更に、ロータリーヘッド50によると、ロータリーユニット141を取り外す際に落下したボルトを脱落防止カバー130によって受けるので、ボルトが床に落ちて紛失してしまうことを抑制できる。ただし、単にボルトを脱落防止カバー130で覆うとボルトを緩めるための工具を挿入できなくなってしまう。ロータリーヘッド50によると、脱落防止カバー130においてボルトの下方となる位置にボルトを緩めるための工具が挿入される工具挿入穴130Aが設けられているので、ボルトの紛失を抑制しつつボルトを緩めることができる。
<他の実施形態>
本明細書で開示される技術は上記既述及び図面によって説明した実施形態に限定されるものではなく、例えば次のような実施形態も技術的範囲に含まれる。
(1)上記の実施形態ではR軸被駆動ギヤ62R(本体側回転体)に嵌合凹部134A(第1の嵌合凹部)が設けられ、自転用回転体131にピン131K(第1の嵌合突起)が設けられている場合を例に説明した。
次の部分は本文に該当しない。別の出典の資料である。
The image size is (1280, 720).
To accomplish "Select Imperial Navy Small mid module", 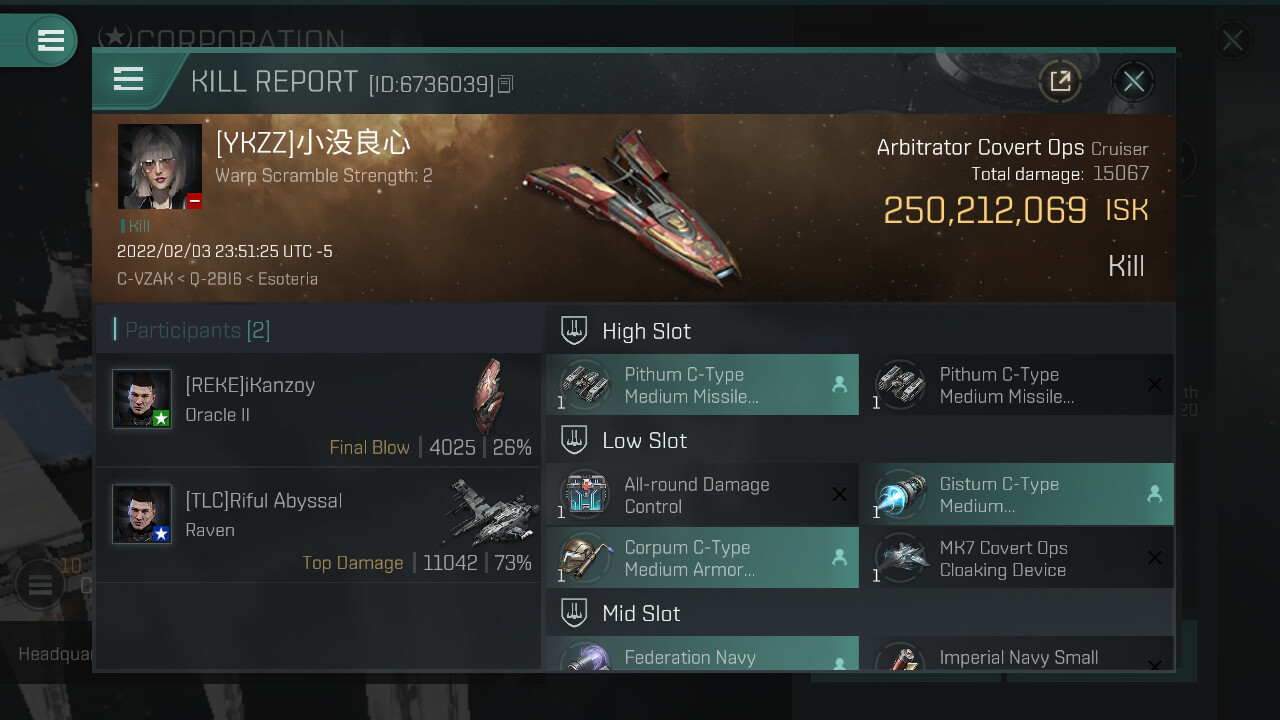I will pyautogui.click(x=1017, y=654).
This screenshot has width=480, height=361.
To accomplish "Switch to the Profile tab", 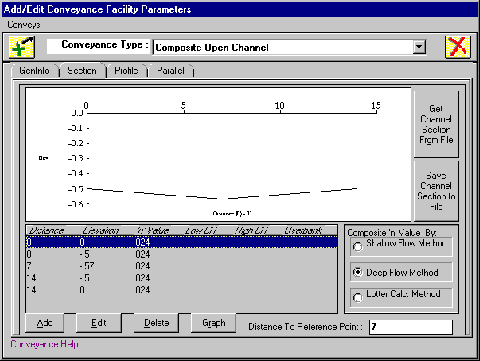I will pyautogui.click(x=126, y=71).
これに対し、R軸被駆動ギヤ62Rにピン131Kが設けられ、自転用回転体131に嵌合凹部134Aが設けられてもよい。
(2)上記の実施形態では位置決め機構としてピン131K(第1の嵌合突起)と嵌合凹部134A(第1の嵌合凹部)とを例に説明したが、位置決め機構の構成はR軸被駆動ギヤ62R(本体側回転体)に対する自転用回転体131の回転方向の位置を決めることができる構成であればこれに限定されない。
(3)上記の実施形態では回転軸62にキー62A(第2の係合突起)が設けられ、ユニット側回転体64に嵌合凹部64B(第2の嵌合凹部)が設けられている場合を例に説明した。これに対し、回転軸62に嵌合凹部64B(第2の嵌合凹部)が設けられ、ユニット側回転体64にキー62Aが設けられてもよい。
(4)上記の実施形態ではキー62A(第2の係合突起)の方がピン131K(第1の嵌合突起)より長い場合を例に説明した。これに対し、ピン131Kの方がキー62Aより長くてもよい。あるいは、ピン131Kの長さとキー62Aさとは同じであってもよい。
(5)上記の実施形態では自転用回転体131のスリット131Cを挟んで一方の側131Gと他方の側131Fとをボルトによって締結することによって上側回転体131AをR軸被駆動ギヤ62Rに連結する場合を例に説明した。これに対し、上側回転体131AがR軸被駆動ギヤ62Rに密着した状態で軸線方向からボルトによってR軸被駆動ギヤ62Rに連結されてもよい。
(6)上記の実施形態では脱落防止カバー130を備えている場合を例に説明したが、脱落防止カバー130は必ずしも備えていなくてもよい。
(7)上記の実施形態では部品保持部材として吸着ノズル56を例に説明したが、部品保持部材は吸着ノズル56に限られるものではない。例えば、部品保持部材は二つのツメで電子部品E1を挟んで保持する所謂チャックであってもよい。
(8)上記の実施形態ではZ軸駆動装置80がリニアモータを用いて吸着ノズル56を昇降させる場合を例に説明したが、Z軸駆動装置80は回転式モータを用いて昇降させるものであってもよい。